Suddenly, Bonaparte isn’t even a boy-king. He’s a petulant toddler in a bicorne hat, a leader of men seemingly felled by low blood sugar. It would be the greatest line of dialogue in film history the film, except an even better one is right around the corner: After Josephine accuses her beloved of being fat, Napoleon agrees that he does indeed love his meals not wisely, but too well. Considering he’s achieved such greatness in such a comparatively short time, however, the dictator believes he’s earned the right to indulge in such excesses. “Destiny has brought me to this lamb chop!!!” he screams, and you remember why Phoenix’s range can encompass Johnny Cash, Jesus, the Joker, and “Joaquin Phoenix” (justice for I’m Still Here). What he does with that sentence isn’t just delirious. It’s damn near miraculous.
That’s the third film that’s been waiting within Napoleon, patient as a nest of vipers, to strike: The portrait of an emperor not just as an egotist or eccentric, but as a total fucking douchebag. Any whiff of Scott’s hero worship, inherent or otherwise, goes poof. And whether or not screenwriter David Scarpa (All the Money in the World) had purposefully planned to front-load the three-ring sound and fury in the spirit of traditional historical biographies or as a feint, both Scott and Phoenix certainly let that aspect of Napoleon shine through. Anger and bluster, bad decisions and overcompensation, not to mention an ill-advised attempt at relevance past a sales date — this is the political figurehead laid bare as an empty, broken vessel of ambition. (Sound familiar?) But it’s also as if Ben Affleck’s campy blond bro from The Last Duel suddenly decided to set the tone. Plus Phoenix’s performance starts to go from the prickly portrayals of jealousy over Josephine’s infidelities and the grandstanding of his successes in warfare into some excitingly unpredictable territory, and then it’s on to Waterloo and exile, failed revolts and fade to blacks.

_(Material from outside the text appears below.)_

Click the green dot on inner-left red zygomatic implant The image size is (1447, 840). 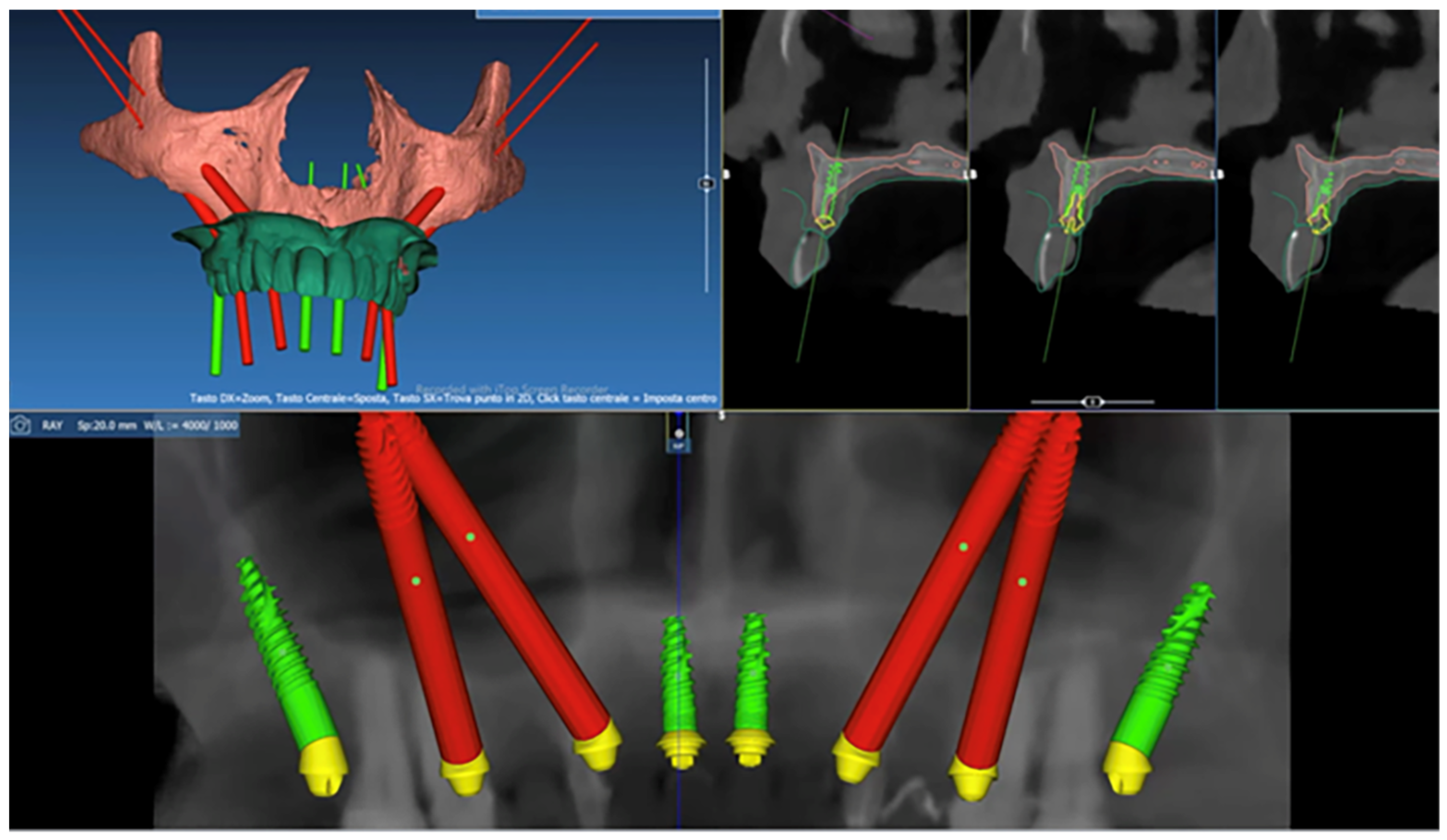click(x=470, y=537)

Had these three films somehow managed to engage with each other, you could see Napoleon being a sort of grand summation of the body politic on Scott’s part. That last burst of gonzo energy somehow feels too little and too late, even when paired with an Alexander Nevsky-style battle on the ice, and what you’re left with isn’t a legacy, an insight into a complex Napoleon or even a treatise on how the ego of one can wreck the lives of many. Instead, you find yourself mulling over an incoherent epic, one whose shortcomings aren’t trying to make up for stature or status but arise from an uncertainty of perspective. You begin the film chuckling over the idea that Scott might see something of himself in this legendary tyrant. You leave wondering whether he just views this historical strongman as nothing more than an excuse to dress up actors and blow shit up.